Organic contaminants were determined on a high-performance liquid chromatography (HPLC) system (1200, Agilent Technology, USA) equipped with a C18 column (4.6 × 250 mm, 5 μm). TPs of BPA were analyzed on an HPLC system (1290uplc, Agilent, USA) connected with a triple quadrupole mass spectrometer (QTOF6550, Agilent, USA), the details are provided in Supplementary Note 3. EPR spectra were obtained using MS-5000 spectrometer (Bruker, Germany) (Supplementary Note 7). Kinetic solvent isotope effect, FFA and DPA product detection was used to determine ¹O₂ production (Supplementary Note 8,9). Electrochemical characterization was performed using a CHI 760E electrochemical workstation equipped with a standard three-electrode system (Supplementary Note 14). The optimized geometry of BPA was optimized using the Gaussian 09 with a basis set of B3LYP/6–31G (d, p) and was visualized using Multiwfn⁶⁰. The aquatic toxicity of the transformation byproducts was predicted using the USEPA ECOSAR program²⁶.

Source material |
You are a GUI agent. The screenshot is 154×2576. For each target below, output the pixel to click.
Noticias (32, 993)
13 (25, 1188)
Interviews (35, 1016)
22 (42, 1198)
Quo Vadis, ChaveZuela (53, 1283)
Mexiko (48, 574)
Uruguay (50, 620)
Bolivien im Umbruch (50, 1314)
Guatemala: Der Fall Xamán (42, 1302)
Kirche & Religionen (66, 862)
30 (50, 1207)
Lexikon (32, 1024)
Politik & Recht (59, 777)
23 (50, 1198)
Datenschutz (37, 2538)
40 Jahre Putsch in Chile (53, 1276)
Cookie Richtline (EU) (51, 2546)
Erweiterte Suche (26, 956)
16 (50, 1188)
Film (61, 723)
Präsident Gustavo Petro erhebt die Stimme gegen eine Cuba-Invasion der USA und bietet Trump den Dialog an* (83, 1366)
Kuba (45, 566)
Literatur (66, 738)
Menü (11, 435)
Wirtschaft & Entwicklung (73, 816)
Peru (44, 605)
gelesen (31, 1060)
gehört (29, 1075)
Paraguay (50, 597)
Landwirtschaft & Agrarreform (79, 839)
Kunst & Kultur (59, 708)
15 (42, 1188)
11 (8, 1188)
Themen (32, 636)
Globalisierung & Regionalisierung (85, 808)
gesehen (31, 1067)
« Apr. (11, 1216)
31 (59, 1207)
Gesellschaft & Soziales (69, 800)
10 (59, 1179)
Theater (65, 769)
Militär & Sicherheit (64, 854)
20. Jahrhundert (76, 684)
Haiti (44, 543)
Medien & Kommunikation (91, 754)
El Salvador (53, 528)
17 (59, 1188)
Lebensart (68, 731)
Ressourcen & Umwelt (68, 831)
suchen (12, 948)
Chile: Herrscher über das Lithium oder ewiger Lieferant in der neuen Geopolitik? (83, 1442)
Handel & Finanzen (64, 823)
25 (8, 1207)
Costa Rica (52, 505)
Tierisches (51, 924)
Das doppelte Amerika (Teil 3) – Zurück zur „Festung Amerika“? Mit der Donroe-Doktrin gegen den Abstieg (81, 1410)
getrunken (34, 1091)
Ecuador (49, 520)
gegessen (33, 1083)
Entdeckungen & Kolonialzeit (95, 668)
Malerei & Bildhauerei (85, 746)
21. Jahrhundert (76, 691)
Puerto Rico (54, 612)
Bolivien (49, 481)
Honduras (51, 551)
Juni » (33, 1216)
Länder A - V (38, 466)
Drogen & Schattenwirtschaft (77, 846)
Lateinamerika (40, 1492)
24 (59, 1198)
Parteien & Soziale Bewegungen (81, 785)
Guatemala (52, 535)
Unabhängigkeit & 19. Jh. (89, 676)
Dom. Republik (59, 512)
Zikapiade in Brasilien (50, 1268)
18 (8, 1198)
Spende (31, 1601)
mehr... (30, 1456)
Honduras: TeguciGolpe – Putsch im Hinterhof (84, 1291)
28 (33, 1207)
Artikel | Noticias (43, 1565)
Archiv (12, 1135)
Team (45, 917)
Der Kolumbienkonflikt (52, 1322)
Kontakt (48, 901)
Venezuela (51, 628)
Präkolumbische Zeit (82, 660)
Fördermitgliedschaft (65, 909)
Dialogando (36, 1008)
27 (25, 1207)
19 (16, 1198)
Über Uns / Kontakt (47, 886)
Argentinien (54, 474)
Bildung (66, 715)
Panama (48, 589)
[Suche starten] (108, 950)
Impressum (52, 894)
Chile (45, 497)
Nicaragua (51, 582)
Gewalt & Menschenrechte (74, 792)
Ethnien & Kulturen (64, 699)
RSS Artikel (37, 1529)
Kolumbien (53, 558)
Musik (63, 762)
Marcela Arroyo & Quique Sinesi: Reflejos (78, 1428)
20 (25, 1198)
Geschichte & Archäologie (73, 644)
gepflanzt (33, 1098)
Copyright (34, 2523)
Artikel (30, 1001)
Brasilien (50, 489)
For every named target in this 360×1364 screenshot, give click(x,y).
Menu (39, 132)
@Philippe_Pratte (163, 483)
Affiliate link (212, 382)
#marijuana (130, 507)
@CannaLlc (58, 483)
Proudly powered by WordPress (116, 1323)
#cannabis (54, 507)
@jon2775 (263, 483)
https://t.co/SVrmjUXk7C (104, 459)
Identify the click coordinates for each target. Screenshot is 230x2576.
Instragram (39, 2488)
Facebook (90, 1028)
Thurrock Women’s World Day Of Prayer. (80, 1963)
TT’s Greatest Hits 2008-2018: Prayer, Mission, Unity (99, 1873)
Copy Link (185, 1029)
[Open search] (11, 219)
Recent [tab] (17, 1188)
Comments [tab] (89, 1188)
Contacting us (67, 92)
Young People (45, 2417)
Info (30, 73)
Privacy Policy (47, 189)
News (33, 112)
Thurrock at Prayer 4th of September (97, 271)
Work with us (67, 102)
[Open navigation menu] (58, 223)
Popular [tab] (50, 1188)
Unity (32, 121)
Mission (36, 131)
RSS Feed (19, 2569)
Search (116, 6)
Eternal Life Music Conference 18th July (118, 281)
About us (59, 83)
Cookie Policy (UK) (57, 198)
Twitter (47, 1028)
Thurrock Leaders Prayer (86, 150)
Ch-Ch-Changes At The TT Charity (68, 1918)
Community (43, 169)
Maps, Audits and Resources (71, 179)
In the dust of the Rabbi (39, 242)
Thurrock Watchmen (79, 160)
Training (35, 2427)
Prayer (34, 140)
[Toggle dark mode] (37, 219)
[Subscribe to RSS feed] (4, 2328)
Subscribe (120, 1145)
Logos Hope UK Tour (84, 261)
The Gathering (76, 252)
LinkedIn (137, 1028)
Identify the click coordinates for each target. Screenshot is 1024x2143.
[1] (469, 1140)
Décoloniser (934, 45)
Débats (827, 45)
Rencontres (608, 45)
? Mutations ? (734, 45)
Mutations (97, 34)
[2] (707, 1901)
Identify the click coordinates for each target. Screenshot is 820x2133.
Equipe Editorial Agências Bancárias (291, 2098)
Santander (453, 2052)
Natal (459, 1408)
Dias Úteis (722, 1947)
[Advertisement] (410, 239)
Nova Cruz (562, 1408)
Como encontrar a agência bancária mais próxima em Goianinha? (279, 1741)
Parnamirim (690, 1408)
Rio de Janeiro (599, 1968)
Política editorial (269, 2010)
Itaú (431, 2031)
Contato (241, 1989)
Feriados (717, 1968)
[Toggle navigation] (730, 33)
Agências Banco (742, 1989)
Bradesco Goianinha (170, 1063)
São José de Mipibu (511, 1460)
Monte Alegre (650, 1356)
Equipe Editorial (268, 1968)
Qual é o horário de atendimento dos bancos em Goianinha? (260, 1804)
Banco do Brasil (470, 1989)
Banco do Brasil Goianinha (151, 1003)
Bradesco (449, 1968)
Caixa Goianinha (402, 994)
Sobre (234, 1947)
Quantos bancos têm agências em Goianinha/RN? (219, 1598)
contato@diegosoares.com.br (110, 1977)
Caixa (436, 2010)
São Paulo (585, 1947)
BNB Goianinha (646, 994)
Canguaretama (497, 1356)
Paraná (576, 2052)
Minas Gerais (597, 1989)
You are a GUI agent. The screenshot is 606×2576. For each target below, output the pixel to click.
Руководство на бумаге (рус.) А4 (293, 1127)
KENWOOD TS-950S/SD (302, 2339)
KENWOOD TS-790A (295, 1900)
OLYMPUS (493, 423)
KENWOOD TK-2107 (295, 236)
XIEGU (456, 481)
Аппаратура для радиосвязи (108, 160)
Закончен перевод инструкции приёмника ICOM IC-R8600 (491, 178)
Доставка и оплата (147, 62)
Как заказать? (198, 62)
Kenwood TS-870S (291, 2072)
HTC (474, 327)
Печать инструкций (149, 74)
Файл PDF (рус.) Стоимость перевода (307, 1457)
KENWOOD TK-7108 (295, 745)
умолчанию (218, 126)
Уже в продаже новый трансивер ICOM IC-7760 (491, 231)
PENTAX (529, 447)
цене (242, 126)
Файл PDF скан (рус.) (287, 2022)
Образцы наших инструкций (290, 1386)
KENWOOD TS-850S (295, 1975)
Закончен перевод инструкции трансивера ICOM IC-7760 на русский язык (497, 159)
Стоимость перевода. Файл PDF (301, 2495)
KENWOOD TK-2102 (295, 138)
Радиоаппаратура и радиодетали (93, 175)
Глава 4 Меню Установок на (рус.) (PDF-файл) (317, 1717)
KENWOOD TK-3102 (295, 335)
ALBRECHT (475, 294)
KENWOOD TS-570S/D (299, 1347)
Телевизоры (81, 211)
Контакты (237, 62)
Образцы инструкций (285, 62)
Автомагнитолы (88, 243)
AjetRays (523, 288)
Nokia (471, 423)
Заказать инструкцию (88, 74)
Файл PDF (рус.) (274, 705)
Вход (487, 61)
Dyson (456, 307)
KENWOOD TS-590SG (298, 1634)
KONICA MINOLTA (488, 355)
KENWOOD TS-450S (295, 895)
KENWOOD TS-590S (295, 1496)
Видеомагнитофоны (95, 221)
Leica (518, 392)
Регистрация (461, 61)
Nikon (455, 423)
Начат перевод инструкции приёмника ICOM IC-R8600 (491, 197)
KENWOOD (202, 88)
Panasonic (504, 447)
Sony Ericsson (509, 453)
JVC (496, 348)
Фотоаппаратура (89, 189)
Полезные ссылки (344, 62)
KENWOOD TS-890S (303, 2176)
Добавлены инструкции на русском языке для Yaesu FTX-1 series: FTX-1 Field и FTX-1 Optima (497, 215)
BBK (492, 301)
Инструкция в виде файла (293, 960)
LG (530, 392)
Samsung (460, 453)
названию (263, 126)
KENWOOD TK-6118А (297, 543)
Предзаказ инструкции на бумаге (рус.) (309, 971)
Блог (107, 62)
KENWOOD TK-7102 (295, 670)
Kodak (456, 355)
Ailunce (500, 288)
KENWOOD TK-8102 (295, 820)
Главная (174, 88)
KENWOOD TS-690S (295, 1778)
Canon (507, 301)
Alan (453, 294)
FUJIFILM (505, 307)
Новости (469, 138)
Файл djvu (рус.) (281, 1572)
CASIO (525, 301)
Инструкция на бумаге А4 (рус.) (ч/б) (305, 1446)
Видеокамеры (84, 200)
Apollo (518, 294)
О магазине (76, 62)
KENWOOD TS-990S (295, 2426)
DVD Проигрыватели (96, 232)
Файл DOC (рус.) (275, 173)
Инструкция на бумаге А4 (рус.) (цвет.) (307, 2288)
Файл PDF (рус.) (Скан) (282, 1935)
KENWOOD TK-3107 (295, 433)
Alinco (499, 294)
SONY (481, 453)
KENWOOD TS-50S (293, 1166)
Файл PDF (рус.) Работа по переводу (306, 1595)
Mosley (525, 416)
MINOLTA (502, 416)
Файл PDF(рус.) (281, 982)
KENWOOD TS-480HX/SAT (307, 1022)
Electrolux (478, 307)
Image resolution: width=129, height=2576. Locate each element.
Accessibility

Problem to solve | Please answer from the methods passage above: which program was used to predict the aquatic toxicity of the transformation byproducts?

Response box | The USEPA ECOSAR program.